Sulle ulteriori misure restrittive per le festività natalizie, il leader del Carroccio ha ricordato come in Germania i cittadini sanno cosa fanno da oggi fino a metà gennaio, in Italia no

 Salvini: "Al voto oppure governo di centrodestra guidato da economista"

“Credo che i continui litigi nella maggioranza di governo faranno saltare tutto. La via maestra sarebbero le elezioni, l'unica alternativa percorribile è un esecutivo a guida centrodestra, non guidato da me, ci sono economisti e imprenditori che potrebbero accompagnare il Paese”. Il segretario della Lega Matteo Salvini, intervistato dall’agenzia di stampa Italpress, va giù duro nei confronti del premier Giuseppe Conte e dei ministri e lo fa senza citarli. “Vedo in Senato – afferma – ma anche alla Camera, tanta gente partita con un'idea forte ma che adesso dice: non ne posso più. Non penso a gruppi organizzati, ma c'è tanta gente che dice che l'Italia non merita queste scene”.

Parlando dell'incontro previsto in serata tra il premier Conte e la delegazione di Italia Viva aggiunge: "si devono vedere Conte e Renzi stasera, una tragicommedia. Renzi parla, ma secondo me due poltrone, tre nomine e quattro incarichi e tra un mese siamo punto e a capo”. Sulle ulteriori misure restrittive che il Governo sta valutando per le festività natalizie, il leader del Carroccio ha ricordato come in Germania i cittadini "sanno cosa fanno da oggi fino a metà gennaio, quindi regole chiare e per tempo. Fai come in Germania che ti fa chiudere e fa il bonifico fino a 150mila euro. Qui non si sa cosa accade domani, non è possibile brancolare nel buio e navigare a vista. Il giorno di Natale non ha solo un valore economico ma anche affettivo, tutti i Paesi europei permettono con dei limiti numerici giusti di potersi riunire in maniera cauta, ma chiudere nei limiti dei piccoli comuni italiani, separare famiglie, lasciare soli anziani e disabili è una sciocchezza".

Ribadendo l'importanza della scuola, su cui Salvini insiste molto, il leader della Lega sottolinea: "La Azzolina è in grado di gestire un sistema complesso in un momento come questo?

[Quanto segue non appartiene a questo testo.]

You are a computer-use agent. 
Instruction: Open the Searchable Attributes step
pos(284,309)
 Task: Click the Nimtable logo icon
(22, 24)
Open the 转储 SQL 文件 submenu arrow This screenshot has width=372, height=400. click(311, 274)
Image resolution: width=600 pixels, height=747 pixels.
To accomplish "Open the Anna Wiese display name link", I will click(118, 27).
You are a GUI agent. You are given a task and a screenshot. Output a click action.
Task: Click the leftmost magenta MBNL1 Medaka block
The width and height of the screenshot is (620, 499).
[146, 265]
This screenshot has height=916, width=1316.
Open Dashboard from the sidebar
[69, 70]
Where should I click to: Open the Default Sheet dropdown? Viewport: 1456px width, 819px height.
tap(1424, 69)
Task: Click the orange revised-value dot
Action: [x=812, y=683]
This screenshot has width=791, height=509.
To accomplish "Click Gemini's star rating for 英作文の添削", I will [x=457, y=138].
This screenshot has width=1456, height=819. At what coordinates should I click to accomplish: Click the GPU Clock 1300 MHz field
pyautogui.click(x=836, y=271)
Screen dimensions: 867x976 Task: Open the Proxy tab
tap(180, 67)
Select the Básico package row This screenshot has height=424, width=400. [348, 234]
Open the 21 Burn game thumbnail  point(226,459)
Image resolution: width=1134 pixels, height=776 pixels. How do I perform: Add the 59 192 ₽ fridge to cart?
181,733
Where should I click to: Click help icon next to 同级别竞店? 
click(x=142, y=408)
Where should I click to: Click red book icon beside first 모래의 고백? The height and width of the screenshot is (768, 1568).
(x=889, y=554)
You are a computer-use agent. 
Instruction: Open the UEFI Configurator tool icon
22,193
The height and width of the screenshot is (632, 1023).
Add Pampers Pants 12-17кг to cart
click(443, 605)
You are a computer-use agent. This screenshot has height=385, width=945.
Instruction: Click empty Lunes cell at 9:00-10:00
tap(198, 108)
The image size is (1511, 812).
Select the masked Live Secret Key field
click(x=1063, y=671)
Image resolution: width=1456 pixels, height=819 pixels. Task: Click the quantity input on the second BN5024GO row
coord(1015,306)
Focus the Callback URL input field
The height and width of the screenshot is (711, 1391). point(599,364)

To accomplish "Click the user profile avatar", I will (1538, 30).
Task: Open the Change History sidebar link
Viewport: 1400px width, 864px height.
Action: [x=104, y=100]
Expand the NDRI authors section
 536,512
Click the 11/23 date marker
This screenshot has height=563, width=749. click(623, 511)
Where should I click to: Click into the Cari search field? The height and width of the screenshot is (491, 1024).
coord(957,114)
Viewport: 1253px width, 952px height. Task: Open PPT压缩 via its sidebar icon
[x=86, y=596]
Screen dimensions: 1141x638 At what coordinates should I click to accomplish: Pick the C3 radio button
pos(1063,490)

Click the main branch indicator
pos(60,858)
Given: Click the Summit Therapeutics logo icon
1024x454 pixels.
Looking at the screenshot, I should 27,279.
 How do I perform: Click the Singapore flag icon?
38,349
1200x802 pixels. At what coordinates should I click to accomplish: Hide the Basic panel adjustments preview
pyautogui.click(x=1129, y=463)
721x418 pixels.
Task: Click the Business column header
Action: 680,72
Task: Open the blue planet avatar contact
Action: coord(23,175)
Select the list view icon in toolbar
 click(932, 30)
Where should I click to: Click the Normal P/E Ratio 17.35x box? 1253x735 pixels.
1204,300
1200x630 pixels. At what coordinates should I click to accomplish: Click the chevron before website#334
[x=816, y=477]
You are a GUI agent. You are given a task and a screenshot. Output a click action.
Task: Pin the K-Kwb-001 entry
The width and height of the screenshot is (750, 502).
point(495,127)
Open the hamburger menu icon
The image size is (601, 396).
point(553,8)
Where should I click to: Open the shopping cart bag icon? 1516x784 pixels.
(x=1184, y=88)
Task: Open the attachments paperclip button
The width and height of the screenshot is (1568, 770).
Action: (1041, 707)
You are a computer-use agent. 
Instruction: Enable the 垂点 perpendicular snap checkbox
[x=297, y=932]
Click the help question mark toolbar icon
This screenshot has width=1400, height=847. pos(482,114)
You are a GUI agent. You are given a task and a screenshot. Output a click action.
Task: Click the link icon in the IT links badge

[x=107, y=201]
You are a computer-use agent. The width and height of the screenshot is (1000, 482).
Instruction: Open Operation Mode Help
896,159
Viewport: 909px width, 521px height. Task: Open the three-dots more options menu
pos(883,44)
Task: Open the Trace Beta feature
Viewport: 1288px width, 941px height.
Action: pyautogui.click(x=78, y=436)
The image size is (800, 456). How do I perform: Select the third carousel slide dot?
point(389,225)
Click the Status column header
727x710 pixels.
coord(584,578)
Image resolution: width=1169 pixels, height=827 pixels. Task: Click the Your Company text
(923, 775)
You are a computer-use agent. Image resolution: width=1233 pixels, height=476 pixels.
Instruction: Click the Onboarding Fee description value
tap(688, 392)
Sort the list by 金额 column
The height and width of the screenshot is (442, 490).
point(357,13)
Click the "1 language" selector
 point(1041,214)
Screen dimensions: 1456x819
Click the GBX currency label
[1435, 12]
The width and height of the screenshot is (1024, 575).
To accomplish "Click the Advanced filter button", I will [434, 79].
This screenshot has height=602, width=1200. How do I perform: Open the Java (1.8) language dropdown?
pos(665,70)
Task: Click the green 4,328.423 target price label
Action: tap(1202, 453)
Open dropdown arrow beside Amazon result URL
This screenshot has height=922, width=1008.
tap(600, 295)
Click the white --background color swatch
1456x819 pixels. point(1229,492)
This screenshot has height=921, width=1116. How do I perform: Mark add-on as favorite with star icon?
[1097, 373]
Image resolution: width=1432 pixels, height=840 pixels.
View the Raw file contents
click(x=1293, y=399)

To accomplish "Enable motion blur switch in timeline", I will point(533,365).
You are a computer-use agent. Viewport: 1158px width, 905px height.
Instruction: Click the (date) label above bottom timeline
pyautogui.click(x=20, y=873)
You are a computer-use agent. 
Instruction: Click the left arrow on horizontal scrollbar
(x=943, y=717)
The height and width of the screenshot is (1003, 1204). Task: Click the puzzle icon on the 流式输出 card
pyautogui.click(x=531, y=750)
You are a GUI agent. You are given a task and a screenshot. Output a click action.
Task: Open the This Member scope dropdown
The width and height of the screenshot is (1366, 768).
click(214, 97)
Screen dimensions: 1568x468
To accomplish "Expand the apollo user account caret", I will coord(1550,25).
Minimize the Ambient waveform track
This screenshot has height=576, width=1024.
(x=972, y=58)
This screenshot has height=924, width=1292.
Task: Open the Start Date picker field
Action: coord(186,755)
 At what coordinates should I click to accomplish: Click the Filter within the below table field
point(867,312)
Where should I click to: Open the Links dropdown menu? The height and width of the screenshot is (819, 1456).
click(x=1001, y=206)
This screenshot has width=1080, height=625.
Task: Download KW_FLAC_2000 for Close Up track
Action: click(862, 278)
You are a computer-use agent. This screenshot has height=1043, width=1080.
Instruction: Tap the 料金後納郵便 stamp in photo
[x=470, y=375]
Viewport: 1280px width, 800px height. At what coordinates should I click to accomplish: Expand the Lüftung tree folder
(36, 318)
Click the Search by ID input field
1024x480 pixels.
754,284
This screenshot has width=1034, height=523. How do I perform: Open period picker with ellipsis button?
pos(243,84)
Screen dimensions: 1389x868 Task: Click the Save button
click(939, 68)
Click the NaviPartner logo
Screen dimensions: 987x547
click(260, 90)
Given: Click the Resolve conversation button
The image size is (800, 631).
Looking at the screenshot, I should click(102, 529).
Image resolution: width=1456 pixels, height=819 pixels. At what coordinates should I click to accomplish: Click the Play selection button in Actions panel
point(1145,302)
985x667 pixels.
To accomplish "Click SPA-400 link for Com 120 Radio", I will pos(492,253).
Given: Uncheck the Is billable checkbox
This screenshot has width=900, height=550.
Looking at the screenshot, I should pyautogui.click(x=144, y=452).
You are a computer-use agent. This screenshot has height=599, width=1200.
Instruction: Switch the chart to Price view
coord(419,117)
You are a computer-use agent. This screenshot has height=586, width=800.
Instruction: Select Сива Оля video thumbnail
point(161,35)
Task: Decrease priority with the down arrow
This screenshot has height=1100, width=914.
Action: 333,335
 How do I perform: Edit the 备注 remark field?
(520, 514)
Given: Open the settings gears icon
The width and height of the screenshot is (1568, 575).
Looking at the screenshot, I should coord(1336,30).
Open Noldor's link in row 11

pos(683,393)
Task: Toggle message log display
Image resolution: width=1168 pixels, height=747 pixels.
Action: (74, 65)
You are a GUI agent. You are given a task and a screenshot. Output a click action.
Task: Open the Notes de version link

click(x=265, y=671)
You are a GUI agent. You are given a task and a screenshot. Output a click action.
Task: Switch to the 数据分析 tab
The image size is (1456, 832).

No, era inadatta prima del Covid, è maggiormente inadatta ora”. E sul vaccino: "Io mi fido di chi deve controllare, ma la preoccupazione è che per fare i vaccini servono ago e siringa, non vorrei fare la fine dei banchi a rotelle. Se saranno approvati e il medico di famiglia mi dice: vai, io vado. Sono per la libertà, educazione, informazione ma non per l'obbligo. Lasciamo che i medici facciano il loro lavoro. Sarebbe sgradevole vedere una eventuale corsa del politico a farsi vaccinare per primo magari con il fotografo per dire: quanto sono bravo".

Evidenziando quali sono le proposte del centrodestra ha assicurato come salute, lavoro, scuola siano "i tre pilastri su cui stiamo lavorando. La Flat tax era necessaria prima del Covid, ancor più ora, noi abbiamo depositato in Parlamento una proposta che parte da 13 miliardi di costo iniziale e porta al 15% l'aliquota per le famiglie che hanno un Isee fino a 70mila euro, non parliamo di milionari”. C’è spazio anche per le tasse. “Abbiamo letto dal direttore dell'Agenzia delle entrate – continua Salvini – che ci sono 31 milioni di cartelle esattoriali pronte a partire, sarebbe un disastro, noi non chiediamo un rinvio perché si tratta di mettere la polvere sotto il tappeto, quindi o pace fiscale o saldo e stralcio, il rinvio non serve".

Infine, sull'utilizzo delle risorse del Recovery Fund il leader del Carroccio spiega: "La maggior parte di quei soldi sono prestiti e li devi restituire, quindi devi investirli bene. Primo tema sono le infrastrutture tecnologiche e digitali, poi le infrastrutture fisiche. Il Ponte sullo stretto sarebbe una immagine dell'Italia nel mondo pazzesca, c'è un progetto che darebbe una immagine dell'Italia a impatto ambientale zero. L'Italia che riparte con uno dei ponti più belli del mondo dopo decenni di chiacchiere".